Rumpian Beha Tentang Kanker Payudara

Rosyid
21-12-2016 23:07

Kampanye Kanker Payudara (Gatranews/Dok.herzimbabwe)

Jakarta, GATRANews - Kanker Payudara terlanjur punya reputasi mengerikan sebagai kanker pembunuh wanit paling ganas. Padahal penyembuhannya tidak sulit, bahkan bisa 100 persen sembuh. Bagaimana bisa bertahan dari kanker payudara, Yayasan Kanker Payudara Indonesa (YKPI) dan PT Roche Indonesia memperkenalkan video edukasi "Rumpian Beha" mengenai kanker payudara yang disajikan dengan pendekatan yang segar, Rabu (21/12).

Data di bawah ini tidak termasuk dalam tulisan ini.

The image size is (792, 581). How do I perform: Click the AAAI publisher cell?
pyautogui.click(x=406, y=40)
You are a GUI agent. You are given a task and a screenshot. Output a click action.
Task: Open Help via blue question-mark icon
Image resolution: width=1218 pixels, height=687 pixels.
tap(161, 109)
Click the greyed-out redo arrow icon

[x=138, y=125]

Kampanye Rumpian Beha ini bertujuan mempromosikan kebiasan memeriksa payudara sendiri (Sadari) dengan rutin untuk mendeteksi keberadaan kanker payudara sejak dini. Kampanye edukasi itu menunjukan bagaimana tahapan melakukan sadari, bagian-bagian apa saja yang harus diperiksa, tanda-tanda apa yang harus diperhatikan, faktor resiko yang meningkatkan peluang munculnya kanker payudara hingga terapi penyembuhannya.

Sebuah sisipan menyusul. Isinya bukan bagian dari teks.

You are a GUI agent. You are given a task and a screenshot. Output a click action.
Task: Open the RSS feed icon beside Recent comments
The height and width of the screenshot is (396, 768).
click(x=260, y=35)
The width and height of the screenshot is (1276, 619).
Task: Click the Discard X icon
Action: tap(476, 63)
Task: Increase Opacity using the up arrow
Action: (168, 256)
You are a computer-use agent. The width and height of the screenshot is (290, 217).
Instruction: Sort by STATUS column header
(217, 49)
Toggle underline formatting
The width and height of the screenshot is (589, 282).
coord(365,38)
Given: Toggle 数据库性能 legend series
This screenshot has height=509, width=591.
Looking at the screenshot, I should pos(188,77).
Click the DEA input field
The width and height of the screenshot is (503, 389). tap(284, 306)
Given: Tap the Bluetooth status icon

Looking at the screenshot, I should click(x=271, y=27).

Promosi Sadari sudah lama dilakukan. Bahkan PT Roche Indonesia sudah sejak tahun lalu mengkampanyekan hal itu lewat kegiatan "Kanker Payudara Bukan Tabu, Semua Berhak Tahu". Sayangnya masih banyak yang belum tersentuh edukasi itu sehingga baru menyadari ada gangguan ketika stadiumnya sudah lanjut.

Menurut Penanggungjawab Deteksi Dini  pada RS Kanker Darmais dr. Hardina Sabrida MARS, data rekam medik RS Kanker Darmais menunjukkan 85 persen pasien kanker payudara datang ke rumah sakit dengan stadium lanjut. Pada kondisi stadium lanjut lebih sulit diobati  dan peluang kematian cukup tinggi.

Data YKPI setali tiga uang. "Salah satu kegiatan YKPI adalah unit mobil mammografi yang rutin mengunjungi masyarakat untuk pemeriksaan mammografi gratis. Sepanjang 2015, dari 3427 pasien yang diperiksa, 428 terdeteksi memiliki tumor jinak dan 47 orang dicurigai memiliki kanker ganas."

Data Riset Kesehatan Indonesia (Riskesdas) 2013, prevalensi kanker  di Indonesia sebesar 1,4 per 1000 orang atau330.000 orang. Sementara kanker payudara 40 orang per 100.000 (Globocan 2012). Data WHO pengidap kanker bertambah sekitar 14 juta  kasus pertahunnya.

Deteksi dini adalah kunci penanganan kanker payudara agar peluang keberhasilan terapi dan kemungkinan bertahan hidup dapat meningkat. Sekitar 93 - 100 persen kanker payudara yang terdeteksi  pada stadium I dan II  dan mendapat terapi yang tepat sesuai standar medis dapat bertahan hidup.